Requirements: Copy the data word for word from its first line through the line containing "pos(479,254)", including both ends. Omit the pictures.

Task input:
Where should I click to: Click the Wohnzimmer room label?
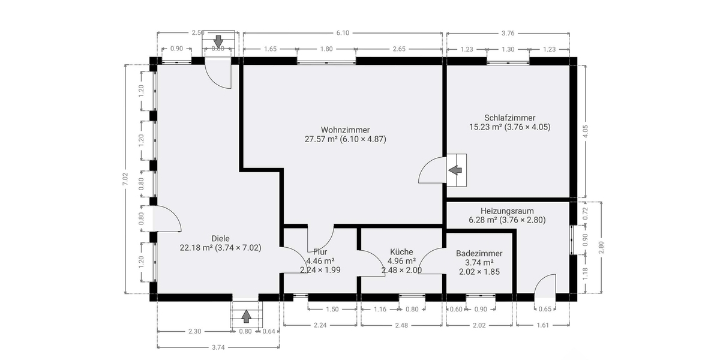pos(345,130)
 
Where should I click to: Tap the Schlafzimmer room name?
pos(509,118)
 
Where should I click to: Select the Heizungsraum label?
pos(507,211)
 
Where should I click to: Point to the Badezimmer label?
pos(479,254)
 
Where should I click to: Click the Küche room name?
pos(401,252)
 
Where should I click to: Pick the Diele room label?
pos(221,238)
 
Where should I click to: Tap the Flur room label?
pos(320,252)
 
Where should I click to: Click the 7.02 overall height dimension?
pos(125,179)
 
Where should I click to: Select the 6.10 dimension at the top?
pos(343,33)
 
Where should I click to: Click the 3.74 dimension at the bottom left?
pos(218,347)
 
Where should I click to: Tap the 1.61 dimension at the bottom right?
pos(542,325)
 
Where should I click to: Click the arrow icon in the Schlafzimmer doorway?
pos(457,170)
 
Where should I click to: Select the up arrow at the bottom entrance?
pos(245,316)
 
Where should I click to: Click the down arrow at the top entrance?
pos(218,41)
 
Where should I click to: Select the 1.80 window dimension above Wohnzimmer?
pos(326,49)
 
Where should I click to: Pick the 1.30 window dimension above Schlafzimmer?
pos(508,49)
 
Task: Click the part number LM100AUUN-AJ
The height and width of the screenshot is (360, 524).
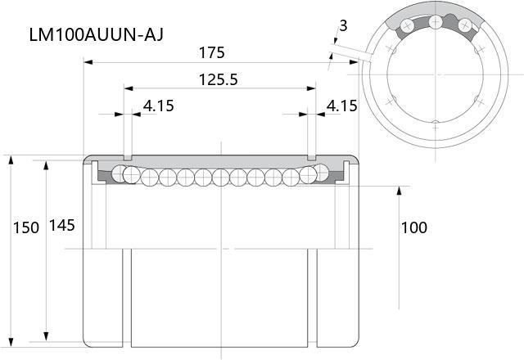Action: point(97,34)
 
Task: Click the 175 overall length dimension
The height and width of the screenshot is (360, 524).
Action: point(211,52)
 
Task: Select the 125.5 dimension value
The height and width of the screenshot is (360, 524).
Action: point(219,80)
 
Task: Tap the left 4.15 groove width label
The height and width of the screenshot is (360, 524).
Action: point(159,106)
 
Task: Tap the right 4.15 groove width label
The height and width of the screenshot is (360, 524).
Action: point(341,106)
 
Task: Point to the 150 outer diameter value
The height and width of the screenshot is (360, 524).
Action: point(26,227)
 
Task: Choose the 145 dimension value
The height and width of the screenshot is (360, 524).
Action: point(62,226)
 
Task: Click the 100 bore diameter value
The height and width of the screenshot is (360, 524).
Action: point(413,227)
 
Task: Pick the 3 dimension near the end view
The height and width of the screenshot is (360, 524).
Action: point(343,25)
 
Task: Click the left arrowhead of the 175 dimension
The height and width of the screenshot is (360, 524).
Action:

Task result:
Where should I click to: Click the Wohnzimmer room label?
pos(345,130)
 
Where should I click to: Tap the Schlafzimmer room name?
pos(509,118)
 
Where should I click to: Select the Heizungsraum label?
pos(507,211)
 
Where should I click to: Point to the Badezimmer label?
pos(479,254)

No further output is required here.